Python Parallel Processing - Tips and Applications

After playing around with Jeremy’s fast imagenet process notebook, I wanted to start a thread for all of us to discuss parallel processing in python. Specifically, the benefits/drawbacks, applications for deep learning, and to share anecdotal performance benchmarks and ideas for how we can improve our model training times.

After the lecture, I read up on Python’s new concurrent.futures library and wrote some test code to see if I could replicate the benefits. To start, here are some very rough notes on the differences. I also put together a small jupyter notebook to verify these ideas in practice.

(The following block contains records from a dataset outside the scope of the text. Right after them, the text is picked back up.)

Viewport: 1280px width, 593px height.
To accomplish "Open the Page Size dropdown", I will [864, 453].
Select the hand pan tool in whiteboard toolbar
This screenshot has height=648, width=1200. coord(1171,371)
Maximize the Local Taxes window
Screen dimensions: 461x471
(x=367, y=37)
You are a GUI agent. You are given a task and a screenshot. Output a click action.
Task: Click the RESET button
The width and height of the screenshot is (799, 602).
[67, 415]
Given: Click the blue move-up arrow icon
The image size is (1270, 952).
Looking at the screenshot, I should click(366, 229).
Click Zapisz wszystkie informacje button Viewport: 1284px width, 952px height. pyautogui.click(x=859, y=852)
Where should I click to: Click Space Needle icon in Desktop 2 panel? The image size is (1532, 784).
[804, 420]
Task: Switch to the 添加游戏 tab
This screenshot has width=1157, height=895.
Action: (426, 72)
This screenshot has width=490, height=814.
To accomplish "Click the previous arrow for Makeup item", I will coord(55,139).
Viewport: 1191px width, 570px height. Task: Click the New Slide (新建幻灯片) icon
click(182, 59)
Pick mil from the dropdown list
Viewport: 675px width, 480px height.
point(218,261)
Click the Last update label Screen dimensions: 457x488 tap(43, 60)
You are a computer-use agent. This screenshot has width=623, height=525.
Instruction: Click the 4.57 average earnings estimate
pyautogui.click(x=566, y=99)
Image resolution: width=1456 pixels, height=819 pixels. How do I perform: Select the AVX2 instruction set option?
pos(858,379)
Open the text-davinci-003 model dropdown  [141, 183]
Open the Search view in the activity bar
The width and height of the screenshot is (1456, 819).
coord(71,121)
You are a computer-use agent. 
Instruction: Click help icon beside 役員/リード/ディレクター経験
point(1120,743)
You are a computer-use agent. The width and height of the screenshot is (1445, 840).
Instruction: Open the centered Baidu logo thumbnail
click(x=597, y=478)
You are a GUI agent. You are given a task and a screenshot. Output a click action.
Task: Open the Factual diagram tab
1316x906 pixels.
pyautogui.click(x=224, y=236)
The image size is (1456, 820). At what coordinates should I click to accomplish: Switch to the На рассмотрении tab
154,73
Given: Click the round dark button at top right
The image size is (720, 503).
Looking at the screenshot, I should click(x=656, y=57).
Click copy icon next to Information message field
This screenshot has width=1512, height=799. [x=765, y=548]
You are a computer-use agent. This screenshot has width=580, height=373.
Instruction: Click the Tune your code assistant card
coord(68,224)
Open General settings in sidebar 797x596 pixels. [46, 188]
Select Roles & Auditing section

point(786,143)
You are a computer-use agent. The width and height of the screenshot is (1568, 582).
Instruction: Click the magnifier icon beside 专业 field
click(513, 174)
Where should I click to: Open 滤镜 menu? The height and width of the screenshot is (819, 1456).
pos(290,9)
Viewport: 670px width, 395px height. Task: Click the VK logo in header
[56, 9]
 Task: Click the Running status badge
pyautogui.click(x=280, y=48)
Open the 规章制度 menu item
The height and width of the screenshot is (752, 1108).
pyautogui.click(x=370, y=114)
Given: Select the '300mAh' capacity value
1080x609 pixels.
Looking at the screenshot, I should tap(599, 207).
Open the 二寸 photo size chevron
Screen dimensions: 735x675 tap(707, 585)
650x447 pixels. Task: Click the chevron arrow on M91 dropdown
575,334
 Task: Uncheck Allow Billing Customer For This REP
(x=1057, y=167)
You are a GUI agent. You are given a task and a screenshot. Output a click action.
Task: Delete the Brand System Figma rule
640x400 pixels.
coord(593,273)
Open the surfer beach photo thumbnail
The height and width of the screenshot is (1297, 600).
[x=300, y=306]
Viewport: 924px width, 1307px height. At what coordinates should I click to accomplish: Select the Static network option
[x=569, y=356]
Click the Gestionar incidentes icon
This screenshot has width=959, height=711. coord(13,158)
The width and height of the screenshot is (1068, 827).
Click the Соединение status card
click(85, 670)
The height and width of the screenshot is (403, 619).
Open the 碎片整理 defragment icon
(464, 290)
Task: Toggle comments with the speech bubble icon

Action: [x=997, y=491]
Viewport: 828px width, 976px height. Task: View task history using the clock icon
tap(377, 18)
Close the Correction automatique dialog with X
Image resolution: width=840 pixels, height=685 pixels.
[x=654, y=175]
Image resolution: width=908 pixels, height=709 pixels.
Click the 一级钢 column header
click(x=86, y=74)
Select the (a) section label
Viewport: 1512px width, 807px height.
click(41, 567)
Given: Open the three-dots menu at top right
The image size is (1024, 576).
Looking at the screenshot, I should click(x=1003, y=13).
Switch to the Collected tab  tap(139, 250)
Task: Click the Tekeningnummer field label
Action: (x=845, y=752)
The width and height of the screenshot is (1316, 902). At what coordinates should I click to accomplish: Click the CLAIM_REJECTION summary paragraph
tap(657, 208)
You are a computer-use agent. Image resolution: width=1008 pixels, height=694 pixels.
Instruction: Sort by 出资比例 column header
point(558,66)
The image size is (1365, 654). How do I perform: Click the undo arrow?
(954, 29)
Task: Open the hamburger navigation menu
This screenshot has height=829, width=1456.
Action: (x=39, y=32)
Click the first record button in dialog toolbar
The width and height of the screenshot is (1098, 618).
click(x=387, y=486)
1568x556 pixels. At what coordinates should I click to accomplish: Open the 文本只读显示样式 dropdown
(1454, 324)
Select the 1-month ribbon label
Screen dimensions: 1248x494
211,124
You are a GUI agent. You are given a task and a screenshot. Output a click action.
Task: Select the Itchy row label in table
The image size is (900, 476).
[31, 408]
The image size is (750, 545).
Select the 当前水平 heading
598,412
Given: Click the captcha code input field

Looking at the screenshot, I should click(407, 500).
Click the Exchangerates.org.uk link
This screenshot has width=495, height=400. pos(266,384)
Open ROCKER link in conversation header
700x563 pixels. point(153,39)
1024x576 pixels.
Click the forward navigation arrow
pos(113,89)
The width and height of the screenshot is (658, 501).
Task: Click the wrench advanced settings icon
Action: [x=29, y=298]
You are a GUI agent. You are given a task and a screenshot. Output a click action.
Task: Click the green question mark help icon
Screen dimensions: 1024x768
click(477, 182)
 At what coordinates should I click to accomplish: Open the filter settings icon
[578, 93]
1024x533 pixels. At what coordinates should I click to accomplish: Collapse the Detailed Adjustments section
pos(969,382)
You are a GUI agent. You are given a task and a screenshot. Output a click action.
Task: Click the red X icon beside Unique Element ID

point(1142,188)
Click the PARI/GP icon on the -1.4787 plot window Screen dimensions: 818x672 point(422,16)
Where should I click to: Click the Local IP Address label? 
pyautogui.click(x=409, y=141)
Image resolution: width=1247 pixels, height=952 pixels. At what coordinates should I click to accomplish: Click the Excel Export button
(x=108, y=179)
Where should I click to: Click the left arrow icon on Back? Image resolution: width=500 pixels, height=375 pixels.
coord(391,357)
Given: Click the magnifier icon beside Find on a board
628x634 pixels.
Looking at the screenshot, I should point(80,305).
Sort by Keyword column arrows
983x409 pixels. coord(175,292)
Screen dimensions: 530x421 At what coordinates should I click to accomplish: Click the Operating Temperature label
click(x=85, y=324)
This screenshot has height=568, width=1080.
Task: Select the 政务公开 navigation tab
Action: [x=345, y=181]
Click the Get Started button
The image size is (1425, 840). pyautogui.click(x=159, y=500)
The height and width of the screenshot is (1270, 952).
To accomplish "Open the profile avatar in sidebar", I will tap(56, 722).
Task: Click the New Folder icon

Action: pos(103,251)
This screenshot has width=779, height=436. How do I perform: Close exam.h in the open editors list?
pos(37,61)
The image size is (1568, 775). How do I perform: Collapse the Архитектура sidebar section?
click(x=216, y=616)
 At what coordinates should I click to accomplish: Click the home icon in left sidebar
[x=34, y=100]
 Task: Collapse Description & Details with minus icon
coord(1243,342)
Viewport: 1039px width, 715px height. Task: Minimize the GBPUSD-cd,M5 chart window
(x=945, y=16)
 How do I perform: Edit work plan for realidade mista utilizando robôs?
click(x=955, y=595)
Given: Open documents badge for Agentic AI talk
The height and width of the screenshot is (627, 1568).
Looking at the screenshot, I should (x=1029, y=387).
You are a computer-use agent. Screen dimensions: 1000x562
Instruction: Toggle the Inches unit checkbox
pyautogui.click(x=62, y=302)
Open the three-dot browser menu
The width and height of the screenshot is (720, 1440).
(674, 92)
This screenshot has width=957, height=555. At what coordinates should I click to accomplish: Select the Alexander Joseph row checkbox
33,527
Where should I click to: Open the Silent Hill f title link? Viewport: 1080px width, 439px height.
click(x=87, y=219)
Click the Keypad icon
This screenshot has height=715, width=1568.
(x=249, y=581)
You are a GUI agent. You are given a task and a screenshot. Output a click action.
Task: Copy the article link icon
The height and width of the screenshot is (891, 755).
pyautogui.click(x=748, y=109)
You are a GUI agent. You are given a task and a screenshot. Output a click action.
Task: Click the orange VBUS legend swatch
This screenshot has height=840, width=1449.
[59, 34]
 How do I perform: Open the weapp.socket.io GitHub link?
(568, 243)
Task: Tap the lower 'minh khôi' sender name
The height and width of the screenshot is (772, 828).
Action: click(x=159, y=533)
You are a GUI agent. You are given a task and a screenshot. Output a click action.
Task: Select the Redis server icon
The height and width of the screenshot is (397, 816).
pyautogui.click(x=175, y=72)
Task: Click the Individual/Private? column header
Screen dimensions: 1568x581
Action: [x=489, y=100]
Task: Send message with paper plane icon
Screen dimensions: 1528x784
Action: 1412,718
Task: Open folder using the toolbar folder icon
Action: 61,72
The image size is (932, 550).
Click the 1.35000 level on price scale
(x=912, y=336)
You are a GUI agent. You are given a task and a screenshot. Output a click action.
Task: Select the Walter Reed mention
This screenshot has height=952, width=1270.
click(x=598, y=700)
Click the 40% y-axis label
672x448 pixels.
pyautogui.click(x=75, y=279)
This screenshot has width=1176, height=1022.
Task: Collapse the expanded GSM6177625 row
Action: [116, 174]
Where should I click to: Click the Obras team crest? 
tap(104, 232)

What is parallel processing?
Basically doing two things at the same time, by either running code simultaneously on different CPUs, or running code on the same CPU and achieving speedups by taking advantage of “wasted” CPU cycles while your program is waiting for external resources–IO, API calls.

Serial Programming

Parallel Programming

In this example we use two threads to achieve speedups over normal serial programming.

Processes vs Threads
A process is an instance of program (e.g. Jupyter notebook, Google Chrome, Python interpreter). Processes spawn threads (sub-processes) to handle subtasks like reading keystrokes, loading HTML pages, saving files. Threads live inside processes and share the same memory space (they can read and write to the same variables).

Ex: Microsoft Word
When you open Word, you create a process (an instance of the program). When you start typing, the process spawns a number of threads: one to read keystrokes, another to display text on the screen, a thread to autosave your file, and yet another to highlight spelling mistakes. By spawning multiple threads, Microsoft takes advantage of “wasted CPU time” (waiting for your keystrokes or waiting for a file to save) to provide a smoother user interface and make you more productive.

Process

  • Created by the operating system to run applications and programs
  • Processes can have multiple threads
  • Processes have more overhead than threads as opening/closing processes takes more time
  • Sharing information between processes is slower than sharing between threads as processes do not share memory space. In python they share information by pickling data structures like arrays which requires IO time.
  • Two processes can execute code simultaneously in the same python program

Thread

  • Threads are like mini-processes
  • They exist in shared memory space and can easily access the same variables
  • Two threads cannot execute code simultaneously in the same python program (with exceptions)

Python’s GIL problem

  • CPython and GIL prevent two threads from executing simultaneously in the same python program
  • Other languages do not have this problem and are able to run multiple threads simultaneously on multiple cores/CPUs
  • Libraries like Numpy work around this limitation by running external code in C

CPU vs Core

  • The difference is slightly confusing to me (please correct me), but a CPU, also known as a “processor” manages the fundamental computation work that allow computers to run programs.
  • A CPU can have multiple cores, which allow the CPU to execute code simultaneously.
  • With a single core, there is no speedup for CPU-intensive tasks (loops, arithmetic), but the ability to launch multiple threads/processes allows applications to “seem to do things simultaneously” which is important for a buttery user experience and does achieve speedups
  • With only 1 CPU, only one instruction can be run at a time, so the OS switches back and forth between threads/processes executing each a little at a time.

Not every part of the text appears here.